-- Opening Marker --
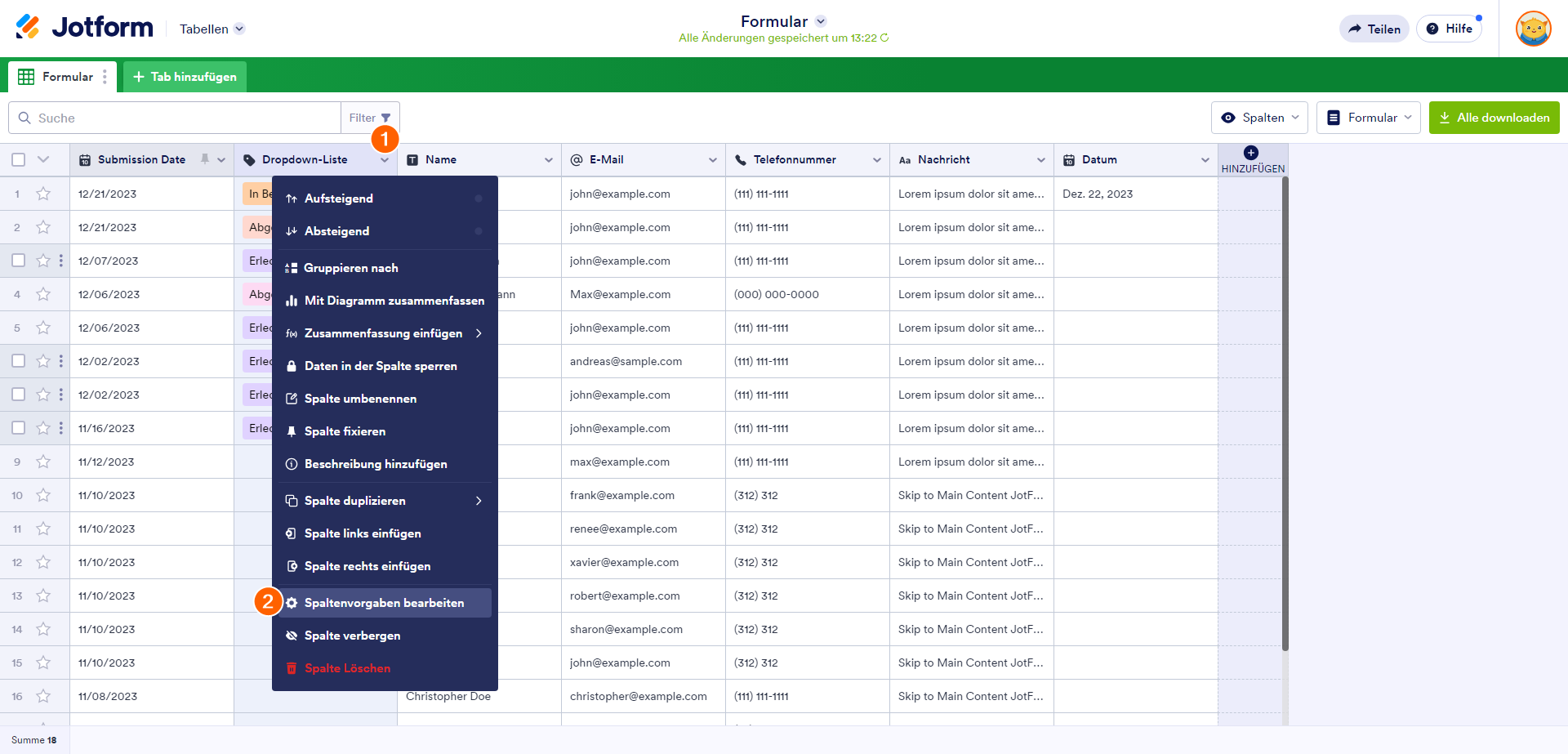The image size is (1568, 754).
Task: Check the checkbox for row 12/07/2023
Action: (19, 261)
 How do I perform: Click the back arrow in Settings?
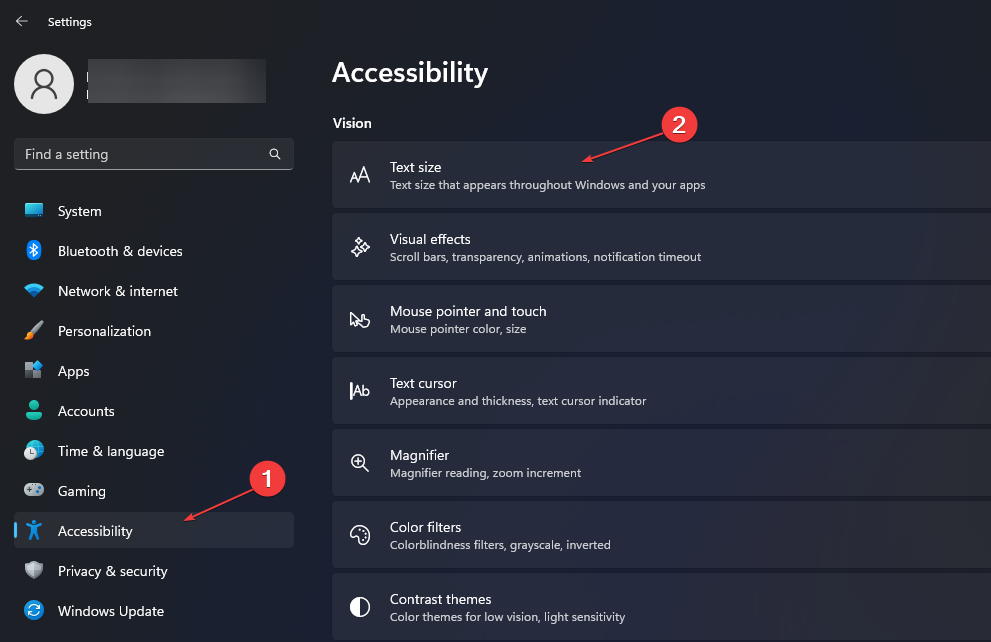pyautogui.click(x=21, y=21)
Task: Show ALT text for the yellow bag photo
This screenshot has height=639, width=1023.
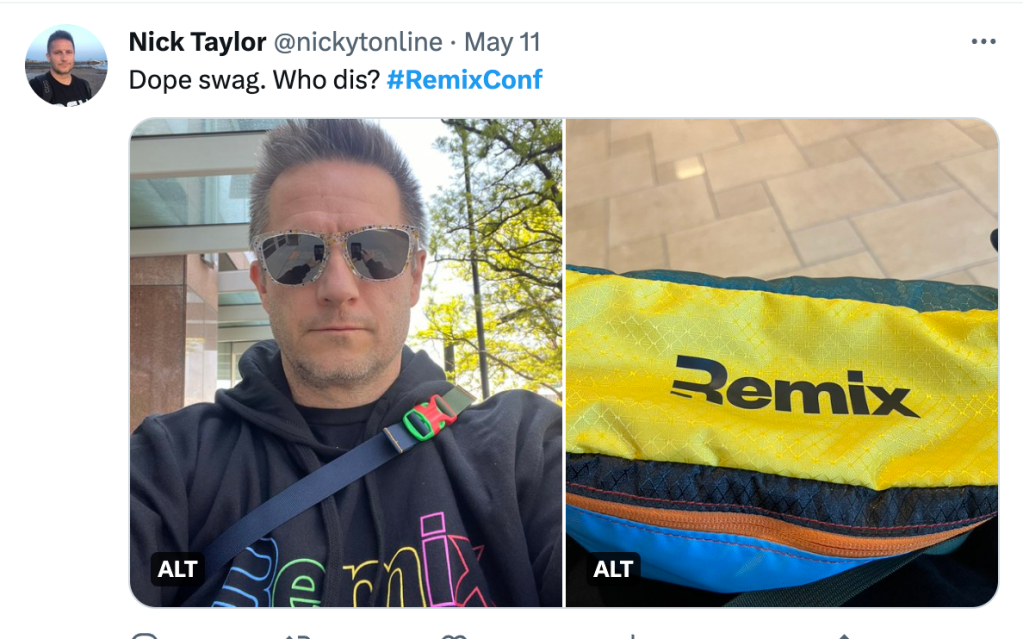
-- Closing Marker --
▶ What you have to do: Nothing but the lines from the one containing "How do I perform: Click" through the final line of the records, both included and copied exactly, should appear in the answer; pictures stay out.

▶ Answer to the problem:
 How do I perform: Click the back arrow in Settings?
pyautogui.click(x=21, y=21)
Task: Show ALT text for the yellow bag photo
This screenshot has height=639, width=1023.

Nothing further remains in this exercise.